### GIVEN REQUEST
Rewrite the entries from the start through the line containing "click(1856, 547)", inclusive. Replace "Instruction" with "Goal" and leave everything else unchanged.

(Extracted data entries)
· · ·

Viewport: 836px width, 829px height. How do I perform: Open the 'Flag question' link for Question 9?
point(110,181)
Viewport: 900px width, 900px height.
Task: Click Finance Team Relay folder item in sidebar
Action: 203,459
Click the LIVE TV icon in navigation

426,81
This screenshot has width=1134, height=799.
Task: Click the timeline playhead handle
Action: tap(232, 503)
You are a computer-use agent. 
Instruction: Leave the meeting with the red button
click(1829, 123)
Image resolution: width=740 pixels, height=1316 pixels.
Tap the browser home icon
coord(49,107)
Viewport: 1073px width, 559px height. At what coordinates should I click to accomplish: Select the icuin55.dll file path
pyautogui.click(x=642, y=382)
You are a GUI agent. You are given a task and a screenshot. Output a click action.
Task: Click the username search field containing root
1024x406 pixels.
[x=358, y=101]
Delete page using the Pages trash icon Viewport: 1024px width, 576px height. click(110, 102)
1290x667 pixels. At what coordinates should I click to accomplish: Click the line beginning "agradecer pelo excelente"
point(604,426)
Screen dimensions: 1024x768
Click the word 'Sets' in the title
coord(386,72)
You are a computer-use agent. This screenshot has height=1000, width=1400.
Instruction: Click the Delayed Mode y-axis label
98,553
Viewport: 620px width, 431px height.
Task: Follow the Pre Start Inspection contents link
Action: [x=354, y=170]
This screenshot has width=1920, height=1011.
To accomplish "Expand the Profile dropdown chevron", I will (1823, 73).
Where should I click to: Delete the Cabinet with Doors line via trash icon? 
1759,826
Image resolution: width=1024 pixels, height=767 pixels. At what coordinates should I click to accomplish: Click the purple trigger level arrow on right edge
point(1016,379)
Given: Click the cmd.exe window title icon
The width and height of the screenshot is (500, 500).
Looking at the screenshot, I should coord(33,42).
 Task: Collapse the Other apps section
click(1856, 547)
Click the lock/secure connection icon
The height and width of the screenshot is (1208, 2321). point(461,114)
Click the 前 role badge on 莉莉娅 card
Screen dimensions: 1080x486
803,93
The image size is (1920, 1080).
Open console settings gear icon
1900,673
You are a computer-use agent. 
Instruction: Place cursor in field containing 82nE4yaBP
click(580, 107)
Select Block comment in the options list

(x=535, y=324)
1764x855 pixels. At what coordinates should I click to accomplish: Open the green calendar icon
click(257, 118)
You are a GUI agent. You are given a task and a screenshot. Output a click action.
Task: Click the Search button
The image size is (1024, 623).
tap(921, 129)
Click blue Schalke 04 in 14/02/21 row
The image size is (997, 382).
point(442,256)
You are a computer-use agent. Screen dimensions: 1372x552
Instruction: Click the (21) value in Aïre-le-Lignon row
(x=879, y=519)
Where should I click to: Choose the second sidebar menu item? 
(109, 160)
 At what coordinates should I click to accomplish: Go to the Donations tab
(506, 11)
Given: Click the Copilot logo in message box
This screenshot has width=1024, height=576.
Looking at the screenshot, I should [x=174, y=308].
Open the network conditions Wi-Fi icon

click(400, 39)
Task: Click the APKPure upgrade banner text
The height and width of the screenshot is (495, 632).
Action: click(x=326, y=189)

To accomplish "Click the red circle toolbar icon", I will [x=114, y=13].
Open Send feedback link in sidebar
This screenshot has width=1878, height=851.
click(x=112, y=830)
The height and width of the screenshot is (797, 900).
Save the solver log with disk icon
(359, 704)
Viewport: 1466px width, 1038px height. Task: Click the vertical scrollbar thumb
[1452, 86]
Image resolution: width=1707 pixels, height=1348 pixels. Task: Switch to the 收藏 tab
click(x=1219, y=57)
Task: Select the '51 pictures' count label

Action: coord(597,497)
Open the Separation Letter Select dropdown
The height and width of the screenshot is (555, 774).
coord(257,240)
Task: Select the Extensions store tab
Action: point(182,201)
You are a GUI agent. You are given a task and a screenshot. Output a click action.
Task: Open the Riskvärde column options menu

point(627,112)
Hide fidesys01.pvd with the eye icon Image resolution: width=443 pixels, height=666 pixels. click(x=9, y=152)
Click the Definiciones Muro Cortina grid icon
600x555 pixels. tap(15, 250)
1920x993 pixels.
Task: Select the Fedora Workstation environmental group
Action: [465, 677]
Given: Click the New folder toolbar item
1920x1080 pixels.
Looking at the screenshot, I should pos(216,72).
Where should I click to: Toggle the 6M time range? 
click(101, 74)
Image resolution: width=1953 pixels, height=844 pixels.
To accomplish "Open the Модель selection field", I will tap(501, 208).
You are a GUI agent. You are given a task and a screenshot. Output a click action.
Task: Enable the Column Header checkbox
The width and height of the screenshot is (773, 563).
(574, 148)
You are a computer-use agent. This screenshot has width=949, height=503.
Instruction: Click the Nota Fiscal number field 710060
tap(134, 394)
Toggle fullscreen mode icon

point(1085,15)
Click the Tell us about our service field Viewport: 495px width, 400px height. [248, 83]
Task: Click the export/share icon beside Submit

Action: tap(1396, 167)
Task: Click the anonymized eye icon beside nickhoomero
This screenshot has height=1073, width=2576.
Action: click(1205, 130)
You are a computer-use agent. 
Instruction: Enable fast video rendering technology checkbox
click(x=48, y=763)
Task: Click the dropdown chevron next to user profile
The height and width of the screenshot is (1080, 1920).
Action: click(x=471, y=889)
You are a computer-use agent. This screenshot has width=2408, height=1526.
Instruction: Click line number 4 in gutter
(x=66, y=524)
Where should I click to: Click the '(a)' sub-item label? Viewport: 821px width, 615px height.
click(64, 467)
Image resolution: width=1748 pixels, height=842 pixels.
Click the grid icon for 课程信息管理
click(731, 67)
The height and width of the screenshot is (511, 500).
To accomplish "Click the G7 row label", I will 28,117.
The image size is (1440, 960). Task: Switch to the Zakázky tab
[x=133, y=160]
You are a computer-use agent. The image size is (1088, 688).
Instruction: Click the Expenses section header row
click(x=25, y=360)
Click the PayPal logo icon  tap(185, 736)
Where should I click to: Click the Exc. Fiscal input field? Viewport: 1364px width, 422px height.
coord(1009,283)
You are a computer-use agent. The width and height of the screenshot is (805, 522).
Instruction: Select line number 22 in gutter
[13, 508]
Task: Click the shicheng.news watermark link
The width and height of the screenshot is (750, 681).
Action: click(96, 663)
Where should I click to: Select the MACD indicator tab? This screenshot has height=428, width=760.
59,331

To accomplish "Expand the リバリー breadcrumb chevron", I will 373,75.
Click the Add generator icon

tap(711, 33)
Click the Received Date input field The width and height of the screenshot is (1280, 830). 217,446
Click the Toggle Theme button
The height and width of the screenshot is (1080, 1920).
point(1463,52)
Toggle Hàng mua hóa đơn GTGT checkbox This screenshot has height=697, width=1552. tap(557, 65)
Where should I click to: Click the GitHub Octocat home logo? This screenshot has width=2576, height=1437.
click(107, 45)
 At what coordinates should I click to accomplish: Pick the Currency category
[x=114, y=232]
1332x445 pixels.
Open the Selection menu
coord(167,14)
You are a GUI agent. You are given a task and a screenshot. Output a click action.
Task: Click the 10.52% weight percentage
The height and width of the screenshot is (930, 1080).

· · ·

### RIGHT ANSWER
Viewport: 836px width, 829px height. How do I perform: Open the 'Flag question' link for Question 9?
point(110,181)
Viewport: 900px width, 900px height.
Task: Click Finance Team Relay folder item in sidebar
Action: 203,459
Click the LIVE TV icon in navigation

426,81
This screenshot has width=1134, height=799.
Task: Click the timeline playhead handle
Action: tap(232, 503)
You are a computer-use agent. 
Goal: Leave the meeting with the red button
click(1829, 123)
Image resolution: width=740 pixels, height=1316 pixels.
Tap the browser home icon
coord(49,107)
Viewport: 1073px width, 559px height. At what coordinates should I click to accomplish: Select the icuin55.dll file path
pyautogui.click(x=642, y=382)
You are a GUI agent. You are given a task and a screenshot. Output a click action.
Task: Click the username search field containing root
1024x406 pixels.
[x=358, y=101]
Delete page using the Pages trash icon Viewport: 1024px width, 576px height. click(110, 102)
1290x667 pixels. At what coordinates should I click to accomplish: Click the line beginning "agradecer pelo excelente"
point(604,426)
Screen dimensions: 1024x768
Click the word 'Sets' in the title
coord(386,72)
You are a computer-use agent. This screenshot has height=1000, width=1400.
Goal: Click the Delayed Mode y-axis label
98,553
Viewport: 620px width, 431px height.
Task: Follow the Pre Start Inspection contents link
Action: [x=354, y=170]
This screenshot has width=1920, height=1011.
To accomplish "Expand the Profile dropdown chevron", I will (1823, 73).
Where should I click to: Delete the Cabinet with Doors line via trash icon? 
1759,826
Image resolution: width=1024 pixels, height=767 pixels. At what coordinates should I click to accomplish: Click the purple trigger level arrow on right edge
point(1016,379)
Given: Click the cmd.exe window title icon
The width and height of the screenshot is (500, 500).
Looking at the screenshot, I should coord(33,42).
 Task: Collapse the Other apps section
click(1856, 547)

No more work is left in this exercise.